1. Is it the Sea – Bonnie Prince Billy : Our favorite melancountry superstar delivers a live album that reminds one of his greatness while examining it in a whole new light.

2. Stay Positive – The Hold Steady : Working class is not a label that readily describes Craig Finn and co but their tales of townies and misguided teenagers are just as funny, touching and perfect in their own scrappy way as ever. The world’s best bar music as interpreted by indie elitists.

3. Glasvegas – Glasvegas : Melodic catharsis in spades delivered by four Glasgowians. This young band is not infallible as a whispered poem over Beethoven’s Moonlight Sonata suffers in comparison to the original but they got spirit, energy and stories of absent fathers, wounded teens and overall angst that really should not work as well as they do.

4. We Are Beautiful, We Are Doomed – Los Campesinos : Cheeky and clever but much more than that. Nihilists on the outside but pop craftsmen at heart, their ruminations on youth’s assured end in dejected failure are all good fun until you stop and realize they’re telling you the party’s going to be over and there’s nothing you can do.

5. Microcastle – Deerhunter : There’s something ethereal about this band and especially this album. Playing with avant garde ideas without sacrificing listenability, these ambassadors of indie keep winning.

6. You and Me – The Walkmen : The Bob Dylan comparisons become ever more pronounced especially with frontman Hamilton Leithauser affecting nasally intonations. Still, their chief appeal is heartfelt, esoteric storytelling, aged and cackling.

7. Skeletal Lamping – Of Montreal : The hype machine finally broke down and Kevin Barnes began to tumble critically while selling out shows.

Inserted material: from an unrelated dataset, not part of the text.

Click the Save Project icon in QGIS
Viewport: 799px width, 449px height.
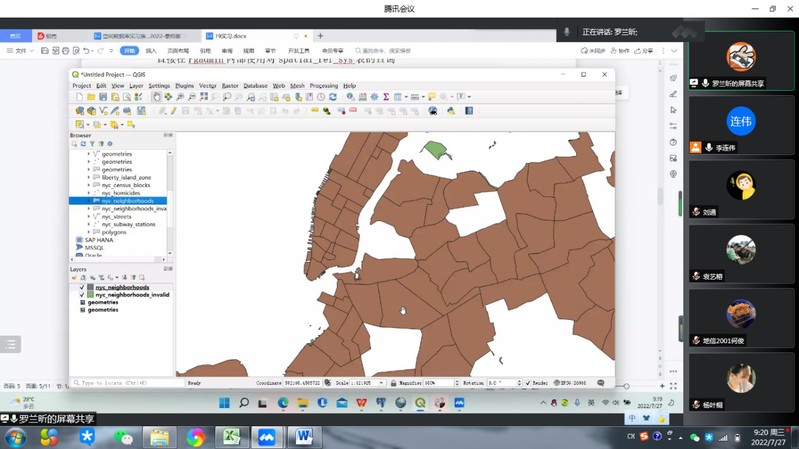pos(103,97)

The music, however, is just as inventive and grand as it ever was. Though lacking the darkness of Hissing Fauna, Are You the Destroyer?, Barnes’ latest is rife with the new ideas he keeps discovering and surely will stand more prominently in the cannon once the sobering influence of time takes hold.

8. Modern Guilt – Beck : The dream team of Beck and The Gray Album mastermind Dangermouse creates surprisingly ignored quality tunes. Beck is still haunted by his demons from Sea Change but he still finds time to offer Dangermouse jubilant, sampled pop ditties to wash down the depression.

9. Saturnalia – The Gutter Twins : An album that abounds with apocalypse throughout as two musical legends push each other to the limits of their sensibilities, one high the other low.

10.That Lucky Old Sun – Brian Wilson : A musical legend who seems to be experimenting with the harmonies and arrangements that have fascinated him throughout his career not for the audience’s benefit but his own. The results are as reliably stunning as ever.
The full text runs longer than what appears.